**** Extract to read

This is a somewhat revised letter to Brent McClintock which may also be
of interest to to this list. Brent among other things said to me that
based on his New Zealand experience, national sovereignity for small
countries in today's world is well-nigh impossible due to free
transnational capital flows and currency speculation. He among other
things said:

        The exchange rate was fixed, of course, under Bretton Woods and
        then pegged afterwards
        ..
        in the early 1980s this economic policy collapsed because it ..
        could not by itself counter the speculation of corporate
        finance against the currency.
        ...
        Pegging exchange rates invites speculation against the currency
        for instance by financiers who usually have deeper pockets than
        the government.

Yes I agree. But a Norw. additional instrument when fixed exchange
rates were abandoned was administrative control of capital flows. Until
as late as June 1990, no one could move more than a million NOK (1NOK =
0.133 USD) out of Norway without a license from the Central Bank. This
eliminated currency speculation, large cash movements were allowed
mostly only for trade payments.  If this sounds bureaucratic and
inefficent to you, remember that in the 15 years _before_ 1990, Norway
underwent what is possibly the largest industrial build-up per
inhabitant in the world in that period, i.e. the rise of the oil and
gas industry on the continental shelf, with very substantial equipment
imports and very substantial domestic and foreign investment.
"Partners" in this process were oil companies like Shell and Phillips,
not exactly known for their naivete when cooperating with small gvts.

********
**** Stored rows

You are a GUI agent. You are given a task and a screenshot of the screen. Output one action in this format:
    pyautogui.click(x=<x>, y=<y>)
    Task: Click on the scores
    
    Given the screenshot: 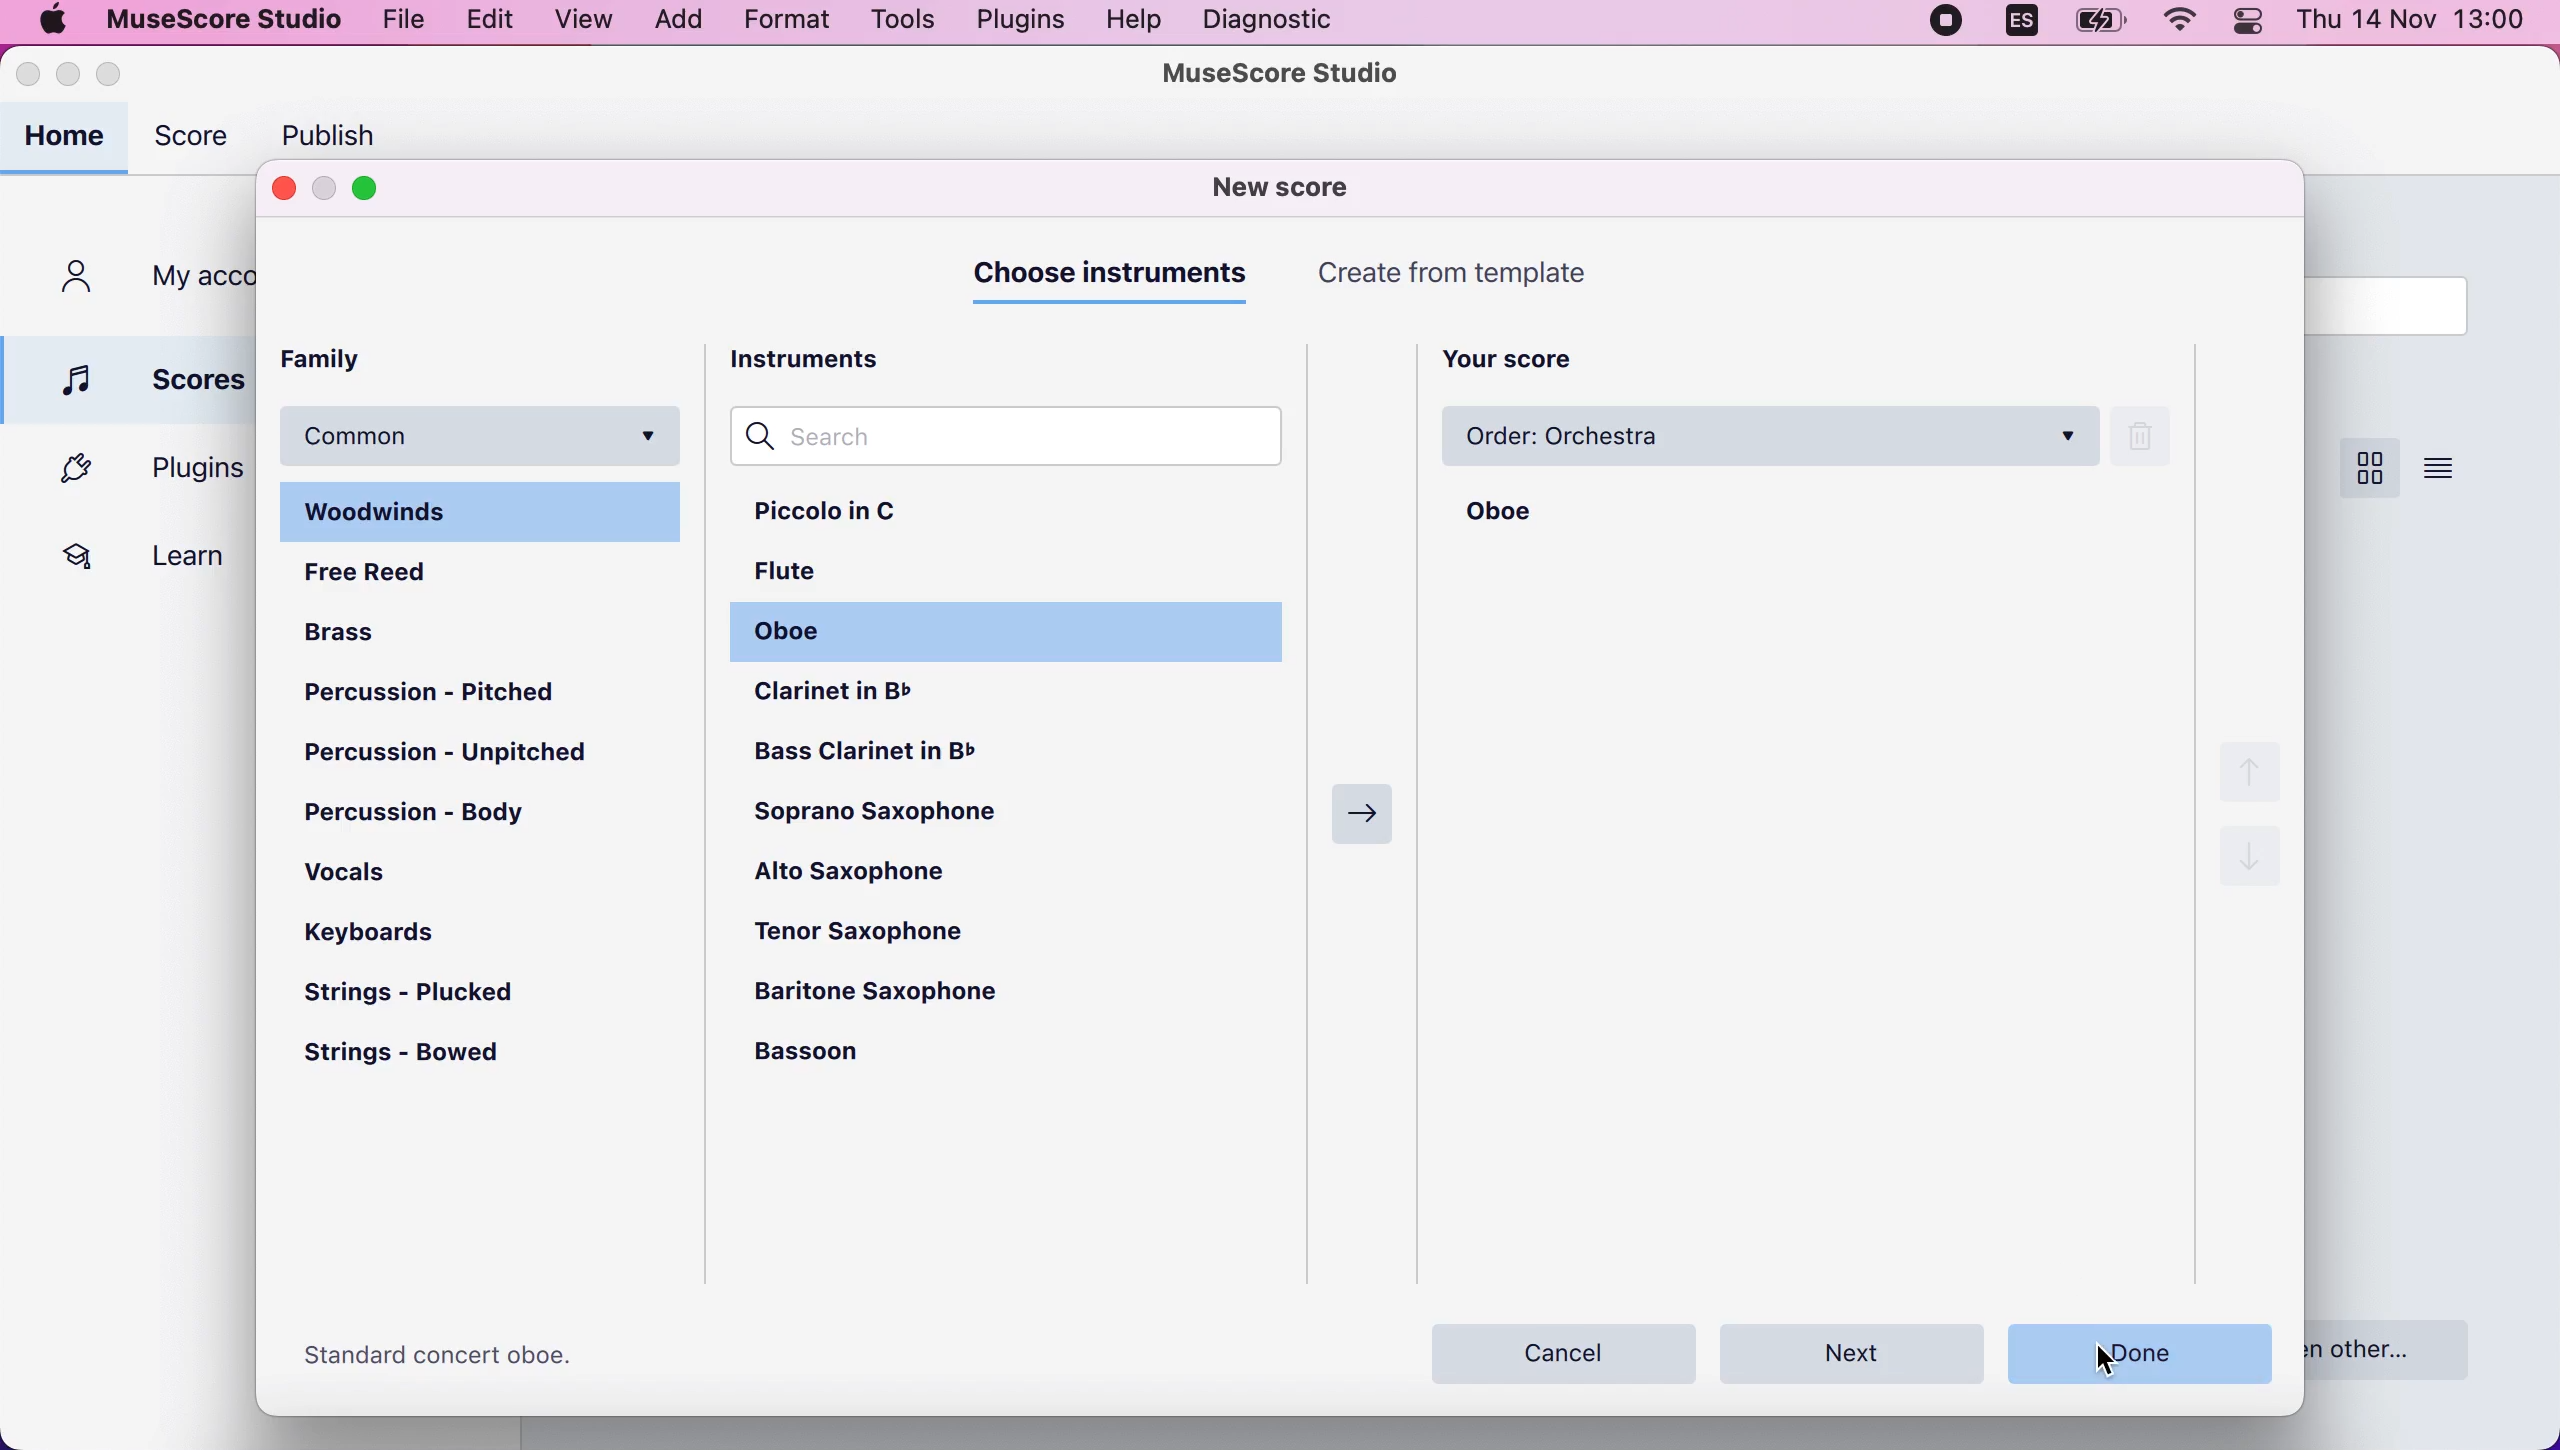 What is the action you would take?
    pyautogui.click(x=134, y=377)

********

Exercise aim> Carry the letter about Norway's capital controls forward, picking up right after its last sentence.

Task answer>
In spite of the ensuing growth in cross-border cash flows, and all
sorts of ensuing international influence on Norway, it is only fair to
say today that this build-up went very smoothly and efficiently EVEN if
cash flows were administratively regulated as described above. And this
happened on top of an economy which has always been extremely open. My
point is that it is quite feasible to administratively steer the
largest (and therefore not to frequent) cross-border cash movements.
In fact, computer technology makes it _easier_ to do this than before.

What makes my proposition "unrealistic" is therefore not objective
facts, but political "choice" engendered by the propaganda of the
MNC's, which portrays everything that counters their interests as
impossible and unrealistic.  The change in Norway to free movements of
capital in 1990 has resulted in no economic improvement, only in net
capital flight from Norway, and a new mighty class-struggle weapon for
the rich: If they don't have their ways, they will send their cash out
of the country. Before 1990 they simply did not have that weapon in
Norway!

The importance of administratively curbing cross-border capital
movements can not be exaggerated. Freedom of transnational capital
movement is the single most important reason for capital having the
definite upper hand in the struggle against the poor, working class and
trade union movements in today's world.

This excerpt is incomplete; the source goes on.